Axis Bank stood at 1,342.20, up 23.70 rupees or 1.80 per cent, while ICICI Bank stood at 1,301.50, up by 20.20 rupees or 1.58 per cent.

In the auto sector, Maruti reached 13,684.00, gaining 95.00 rupees, while Mahindra touched 3,204.60, up by 37.80 rupees or 1.19 per cent.

Devarsh Vakil, Head of Prime Research at HDFC Securities, noted the influence of global developments on the domestic opening.

"S&P 500 notched its longest winning streak since October. Major US stock indexes rose as investors reacted positively to a fragile two-week ceasefire and reports of direct negotiations between Israel and Lebanon. The S&P 500 closed above the key 6,800 psychological level, while the Dow Jones turned positive for the 2026 calendar year," Vakil said.
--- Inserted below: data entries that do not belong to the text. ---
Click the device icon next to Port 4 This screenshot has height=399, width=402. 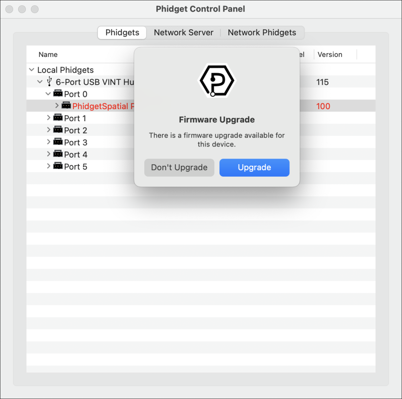(58, 154)
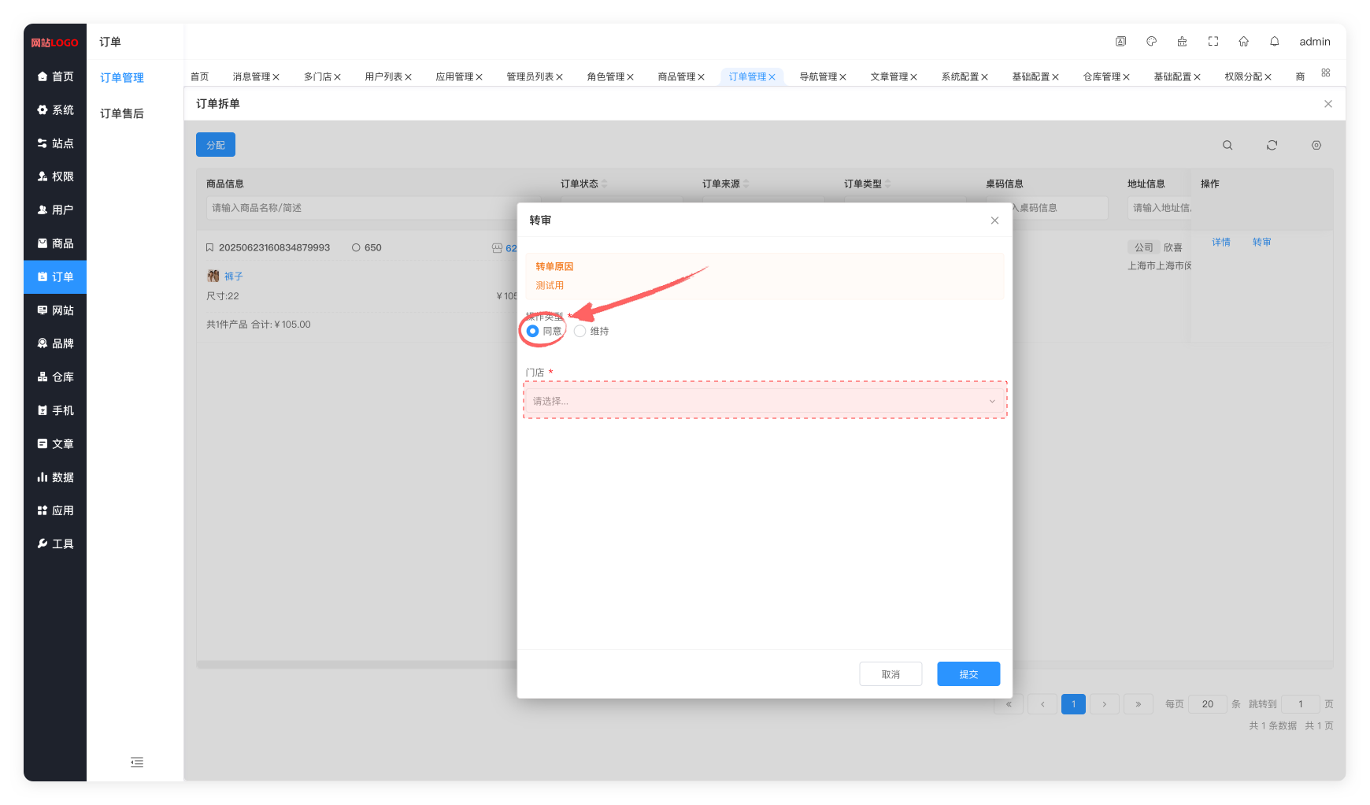The width and height of the screenshot is (1370, 805).
Task: Open the admin user menu
Action: pyautogui.click(x=1314, y=42)
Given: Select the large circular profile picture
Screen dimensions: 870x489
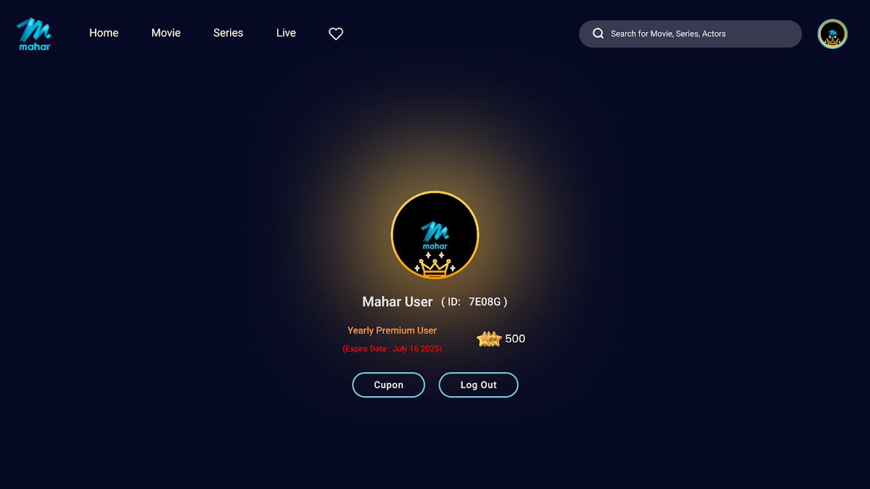Looking at the screenshot, I should (x=435, y=235).
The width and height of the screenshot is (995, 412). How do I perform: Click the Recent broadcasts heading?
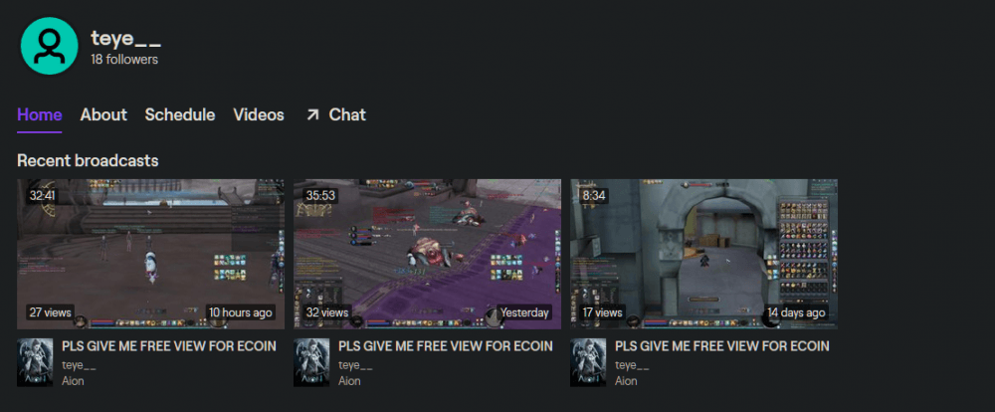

The performance of the Nasdaq also provided a tailwind for Indian IT stocks. The index outperformed other major benchmarks due to gains in mega-cap technology companies. Shares of Amazon climbed over 5 per cent following internal AI chip developments, while Intel and Alphabet rallied on news of an expanded semiconductor partnership for Google Cloud infrastructure. In the domestic market, TCS contributed to the sentiment after reporting a USD revenue growth of 1.2 per cent quarter-on-quarter in constant currency.

"TCS reported USD revenue growth of 1.2% QoQ CC, which was in line with estimates, and the margins expanded by 10bps QoQ to reach 25.3% (best in the last eight quarters). TCS indicated better growth visibility for FY27E, bolstered by healthy deal wins, improving outlook, and strategic investments made over the last two quarters," Vakil said.
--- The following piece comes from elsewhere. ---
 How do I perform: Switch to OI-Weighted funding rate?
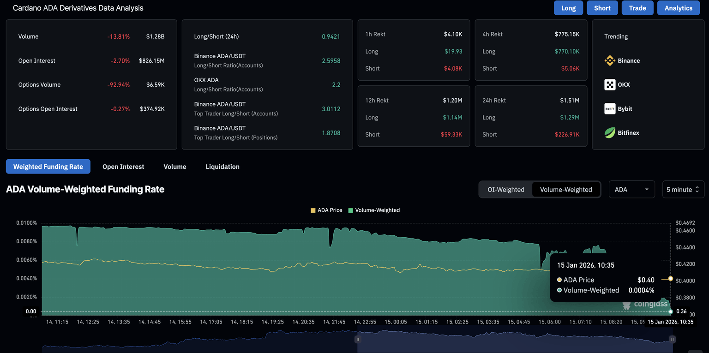click(x=506, y=190)
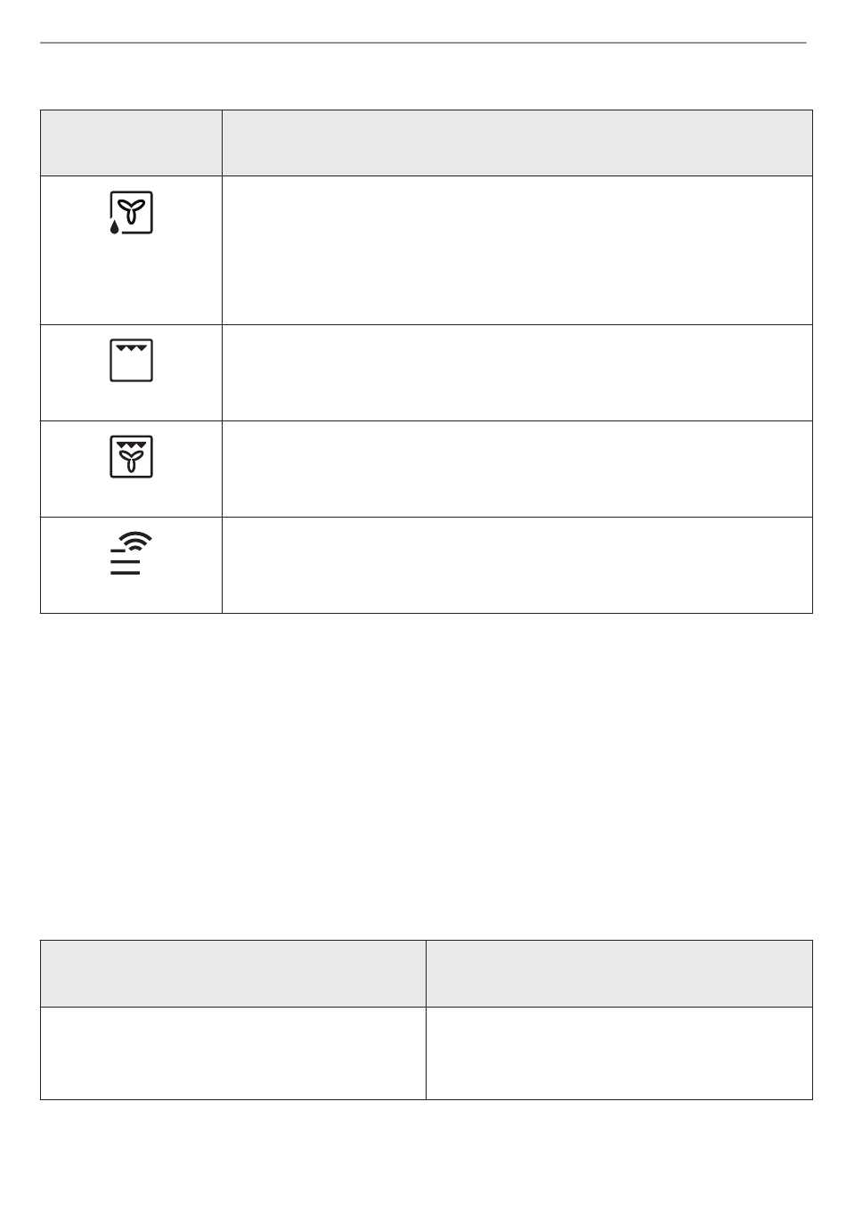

Despite the positive start, some underlying pressures remained. "The rupee's five-session rally stalled yesterday, shedding 8 paise to end at 92.66, alongside weakening Asian peers, pressured by higher crude prices and relentless FII outflows." The Nifty had surrendered gains on Thursday, ending 222 points lower at 23,775 due to fresh inflationary worries and concerns over geopolitical conflicts.

Shrikant Chouhan, Head of Equity Research at Kotak Securities, commented on the technical structure of the market following the previous session's volatility.
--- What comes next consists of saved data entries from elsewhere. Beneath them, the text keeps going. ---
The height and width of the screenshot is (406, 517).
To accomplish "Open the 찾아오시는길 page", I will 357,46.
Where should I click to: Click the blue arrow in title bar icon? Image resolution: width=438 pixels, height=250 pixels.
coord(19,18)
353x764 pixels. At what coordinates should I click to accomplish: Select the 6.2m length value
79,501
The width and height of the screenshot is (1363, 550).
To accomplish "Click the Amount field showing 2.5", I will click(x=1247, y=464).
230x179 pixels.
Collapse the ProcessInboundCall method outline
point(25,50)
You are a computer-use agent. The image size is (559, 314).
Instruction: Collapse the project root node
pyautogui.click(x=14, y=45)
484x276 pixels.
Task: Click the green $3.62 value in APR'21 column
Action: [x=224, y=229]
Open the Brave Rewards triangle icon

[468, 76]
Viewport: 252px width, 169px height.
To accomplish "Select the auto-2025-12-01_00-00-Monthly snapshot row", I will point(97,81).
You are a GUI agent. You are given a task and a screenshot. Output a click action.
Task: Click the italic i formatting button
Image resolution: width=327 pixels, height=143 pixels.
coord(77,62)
"The benchmark indices witnessed profit booking at higher levels. The Nifty ended 222 points lower, while the Sensex was down by 931 points. Among sectors, banking and financial services stocks registered profit booking at higher levels, whereas, despite weak market sentiment, the Defence and Capital Market indices outperformed, rallying over 1.50%," Chouhan said.

"Technically, after a muted open, the market consistently faced selling pressure at higher levels. Additionally, on daily charts, it has formed a small bearish candle, which supports further weakness from the current levels. However, the short-term texture of the market is still positive," Chouhan added.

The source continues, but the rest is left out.